The Student Prince in Old Heidelberg. 1927. USA. Directed by Ernst Lubitsch. Screenplay by Hanns Kräly, based on the play Alt-Heidelberg by Wilhelm Meyer-Förster. With Ramon Novarro, Norma Shearer, Jean Hersholt, Gustav von Seyffertitz, Philippe De Lacy. Preserved and restored by The Museum of Modern Art. World premiere of MoMA restoration. 105 min.
Ernst Lubitsch’s adaptation of a 1901 German stage play was MGM’s second-most expensive silent production, after Ben-Hur. A young prince (Ramon Novarro) is sent to Heidelberg for his education, falls in love with an innkeeper’s niece (Norma Shearer), and is called back to his kingdom to assume the duties his birth demands. The story is pure romantic formula; what Lubitsch does with it is graceful, wise, and heartbreaking.

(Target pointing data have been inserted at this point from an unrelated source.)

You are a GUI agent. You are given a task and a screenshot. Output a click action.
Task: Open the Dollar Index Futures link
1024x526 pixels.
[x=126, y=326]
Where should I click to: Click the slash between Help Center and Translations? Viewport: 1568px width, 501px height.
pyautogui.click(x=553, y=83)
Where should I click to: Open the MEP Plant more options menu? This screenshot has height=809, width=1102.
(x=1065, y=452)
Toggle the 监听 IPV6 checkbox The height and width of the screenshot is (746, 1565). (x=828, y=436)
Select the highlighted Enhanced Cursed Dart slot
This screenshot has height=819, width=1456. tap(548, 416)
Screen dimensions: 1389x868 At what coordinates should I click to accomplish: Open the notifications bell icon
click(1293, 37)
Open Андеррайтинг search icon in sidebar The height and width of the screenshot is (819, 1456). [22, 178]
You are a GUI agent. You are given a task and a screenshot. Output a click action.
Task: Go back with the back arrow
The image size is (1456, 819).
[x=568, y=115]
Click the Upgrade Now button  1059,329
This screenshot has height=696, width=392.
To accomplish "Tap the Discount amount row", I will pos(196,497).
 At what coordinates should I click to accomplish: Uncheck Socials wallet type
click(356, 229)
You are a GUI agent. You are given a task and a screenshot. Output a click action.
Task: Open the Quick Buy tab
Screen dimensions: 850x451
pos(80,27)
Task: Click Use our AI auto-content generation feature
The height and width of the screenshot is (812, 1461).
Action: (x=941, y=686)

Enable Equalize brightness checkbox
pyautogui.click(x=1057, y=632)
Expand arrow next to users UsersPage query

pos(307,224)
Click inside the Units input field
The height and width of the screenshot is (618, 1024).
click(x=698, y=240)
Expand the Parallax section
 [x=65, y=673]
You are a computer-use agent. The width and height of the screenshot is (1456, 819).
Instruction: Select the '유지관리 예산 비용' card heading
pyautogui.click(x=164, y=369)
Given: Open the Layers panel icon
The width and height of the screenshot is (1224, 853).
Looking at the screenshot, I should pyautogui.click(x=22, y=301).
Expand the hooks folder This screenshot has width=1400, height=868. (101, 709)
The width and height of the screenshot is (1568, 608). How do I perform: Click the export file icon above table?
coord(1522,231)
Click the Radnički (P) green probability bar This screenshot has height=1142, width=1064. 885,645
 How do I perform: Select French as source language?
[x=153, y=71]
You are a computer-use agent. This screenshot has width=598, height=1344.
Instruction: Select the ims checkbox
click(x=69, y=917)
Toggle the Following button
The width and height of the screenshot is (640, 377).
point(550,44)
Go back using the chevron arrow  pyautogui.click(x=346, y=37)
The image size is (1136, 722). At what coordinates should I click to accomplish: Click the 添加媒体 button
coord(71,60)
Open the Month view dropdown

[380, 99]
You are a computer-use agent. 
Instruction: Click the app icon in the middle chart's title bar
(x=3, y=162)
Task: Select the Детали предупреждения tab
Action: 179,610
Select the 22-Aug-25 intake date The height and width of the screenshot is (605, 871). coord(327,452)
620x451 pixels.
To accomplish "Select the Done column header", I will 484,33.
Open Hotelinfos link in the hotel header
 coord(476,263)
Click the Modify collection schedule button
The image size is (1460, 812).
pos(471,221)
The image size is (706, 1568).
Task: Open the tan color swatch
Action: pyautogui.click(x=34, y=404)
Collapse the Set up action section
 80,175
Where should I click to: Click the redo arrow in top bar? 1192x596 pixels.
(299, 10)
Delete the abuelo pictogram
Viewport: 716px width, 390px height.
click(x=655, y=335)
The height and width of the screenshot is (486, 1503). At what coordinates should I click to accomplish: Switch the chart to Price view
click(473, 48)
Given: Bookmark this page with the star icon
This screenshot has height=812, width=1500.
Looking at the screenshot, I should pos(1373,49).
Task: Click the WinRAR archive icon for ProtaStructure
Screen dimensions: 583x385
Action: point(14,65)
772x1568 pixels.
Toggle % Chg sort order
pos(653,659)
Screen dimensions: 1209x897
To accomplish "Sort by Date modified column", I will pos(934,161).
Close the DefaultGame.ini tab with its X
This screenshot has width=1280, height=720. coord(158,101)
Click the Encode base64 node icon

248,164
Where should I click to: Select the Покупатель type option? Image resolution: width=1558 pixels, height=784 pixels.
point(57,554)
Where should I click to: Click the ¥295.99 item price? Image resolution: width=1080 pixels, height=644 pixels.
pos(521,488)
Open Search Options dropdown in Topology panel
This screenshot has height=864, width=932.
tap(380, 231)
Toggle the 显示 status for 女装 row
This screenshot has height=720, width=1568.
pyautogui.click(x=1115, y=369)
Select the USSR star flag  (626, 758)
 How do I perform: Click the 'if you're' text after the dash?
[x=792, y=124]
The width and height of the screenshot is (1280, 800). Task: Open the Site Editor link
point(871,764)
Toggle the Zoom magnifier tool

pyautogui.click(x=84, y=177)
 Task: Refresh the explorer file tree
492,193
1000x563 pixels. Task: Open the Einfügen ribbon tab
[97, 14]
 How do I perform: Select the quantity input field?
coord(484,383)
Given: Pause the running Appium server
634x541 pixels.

The love scenes have an intimacy that comes from the accumulation of small, specific gestures rather than dramatic declaration—the quality later critics would call “the Lubitsch Touch” already fully formed here. Jean Hersholt gives the film’s most unguarded performance as the prince’s tutor, whose own attachment to Heidelberg runs deeper than he can articulate. Lubitsch had reservations about both his leads (he reportedly told Shearer she played the waitress “in too grand a manner”), but the friction between his instinct for understatement and the actors’ broader style produces its own
tension. The film lost $307,000 on first release. Its reputation has only grown since.
This new digitization from a nitrate print acquired from MGM in the 1930s represents the first time the full domestic release version has been restored.